What to do with lots of chard?
I got a lot of gorgeous rainbow chard from my CSA this week. My usual prep is to sautee with garlic and olive oil and then add a dash of lemon juice at the end. Unfortunately, no one else in my family likes it this way. My other typical use is to put in a soup with chick peas or white beans. I might do that, but am lookin for other ideas. Suggestions?
You can treat it like spinach and use in dishes like creamed spinach, and all the wonderful stuffed pastas and stuffed baked goods that use spinach (quiche, in phyllo etc) . Just either cut the green off the "backbone" and save that for other uses, or cook it finely diced separately to make sure it is done.
I love it like you do. I have found, however, that people who are not as into it like it this way:
Slice the chard about twice the size of matchsticks... it doesn't have to be exact, you could tear it, even. Then, cook it with chopped onion, garlic (chopped or slivered) and chopped parsley. (You could also add chopped tomatoes.) Then toss it with fresh cooked pasta and grated parmesean or pecorino. There are a number of variations, such as adding butter or a little chicken broth or other herbs. You could also add other greens, such as spinach or turnip greens or, as I often do, beet greens. Chard is really wonderful this way as a 'pasta sauce'.
I like it pan-steamed and then stirred into a cream of broccoli soup with plenty of spices thrown in. Add some roast turkey breast on the side and you have the makings of a very healthy meal.
There's always the pannade from the Zuni cookbook. It's a bit wintry, but delicious nonetheless. It's chopped chard, toasted stale bread cubes, gruyere cheese and chicken broth baked until all melted together into a delicious glop. I'm sure the recipe was posted when Zuni was cookbook of the month if you're interested.
Me, I love it any way it's prepared, but it's great in soups, like lentil, shredded.
Yes, ditto. The Zuni panade is really fantastic. It's like a semi-solid onion soup--silky, comforting and delicious.
That and other chard recipes call for removing the stems, which would sit in my fridge, wilt, and eventually get thrown out. More recently, with Marcella Hazan's trusty guidance, I've been trimming the stems, cutting them into 2 inch or so pieces and boiling them until tender. Saute with some garlic, add salt, pepper, a squeeze of lemon. Great plain, or with wheatberries or other grains.

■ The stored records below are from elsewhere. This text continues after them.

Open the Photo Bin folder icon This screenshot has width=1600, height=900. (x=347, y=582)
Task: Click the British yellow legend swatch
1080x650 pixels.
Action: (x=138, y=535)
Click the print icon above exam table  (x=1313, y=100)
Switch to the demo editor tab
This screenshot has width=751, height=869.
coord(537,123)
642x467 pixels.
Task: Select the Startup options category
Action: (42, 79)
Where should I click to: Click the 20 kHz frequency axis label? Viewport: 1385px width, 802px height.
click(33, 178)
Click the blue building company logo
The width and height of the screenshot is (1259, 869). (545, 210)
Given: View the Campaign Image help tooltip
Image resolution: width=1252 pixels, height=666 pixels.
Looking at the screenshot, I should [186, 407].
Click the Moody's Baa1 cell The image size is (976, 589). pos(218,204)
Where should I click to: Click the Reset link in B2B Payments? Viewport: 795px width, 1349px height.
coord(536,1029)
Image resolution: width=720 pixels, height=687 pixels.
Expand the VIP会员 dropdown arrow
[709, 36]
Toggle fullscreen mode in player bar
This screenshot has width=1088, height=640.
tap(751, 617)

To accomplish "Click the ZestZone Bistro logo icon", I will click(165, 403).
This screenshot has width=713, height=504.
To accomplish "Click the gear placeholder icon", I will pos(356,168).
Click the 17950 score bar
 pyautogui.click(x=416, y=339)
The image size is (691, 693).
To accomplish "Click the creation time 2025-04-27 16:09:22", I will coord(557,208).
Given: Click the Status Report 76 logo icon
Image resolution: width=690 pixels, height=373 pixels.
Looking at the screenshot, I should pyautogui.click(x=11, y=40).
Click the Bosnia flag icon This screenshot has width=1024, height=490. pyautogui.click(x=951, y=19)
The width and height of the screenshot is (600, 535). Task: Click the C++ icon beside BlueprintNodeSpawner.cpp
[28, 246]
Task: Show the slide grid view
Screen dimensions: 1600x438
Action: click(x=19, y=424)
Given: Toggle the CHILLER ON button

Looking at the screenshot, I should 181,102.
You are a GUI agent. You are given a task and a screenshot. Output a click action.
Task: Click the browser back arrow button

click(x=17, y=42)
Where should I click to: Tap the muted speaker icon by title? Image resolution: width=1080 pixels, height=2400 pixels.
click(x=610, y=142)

In Vegetarian Cooking for Everyone, there's a great recipe for a chard pie (though she doesn't call it that, it's called something like green something tart, and I would look it up for you but I loaned out my cookbook). You bascially saute the chard like above, but then you combine it with some herbs, some sauteed onion (I think), a few eggs, some cheese and some milk, and bake it in a double pie crust. It's not quite a quiche, because it's not very custardy, the eggs and milk are just there for binder, and it's a really excellent dish. You could probably improvise with the above directions, and do fine, just make sure you use lots of chard for it.
It's Green Herb Tart, p. 493. This is a good dish! Madison also has a recipe for a chard gratin in Local Flavors that we really, really like.
I like serving my braised greens with cannelini beans but not as a soup. I add chopped tomatoes or roasted peppers and some goat cheese or feta.
You could make swiss chard omelettes or frittatas. Sauteed chard is great with pine nuts and raisins.
Oh, and for all of these dishes I would use the stems too.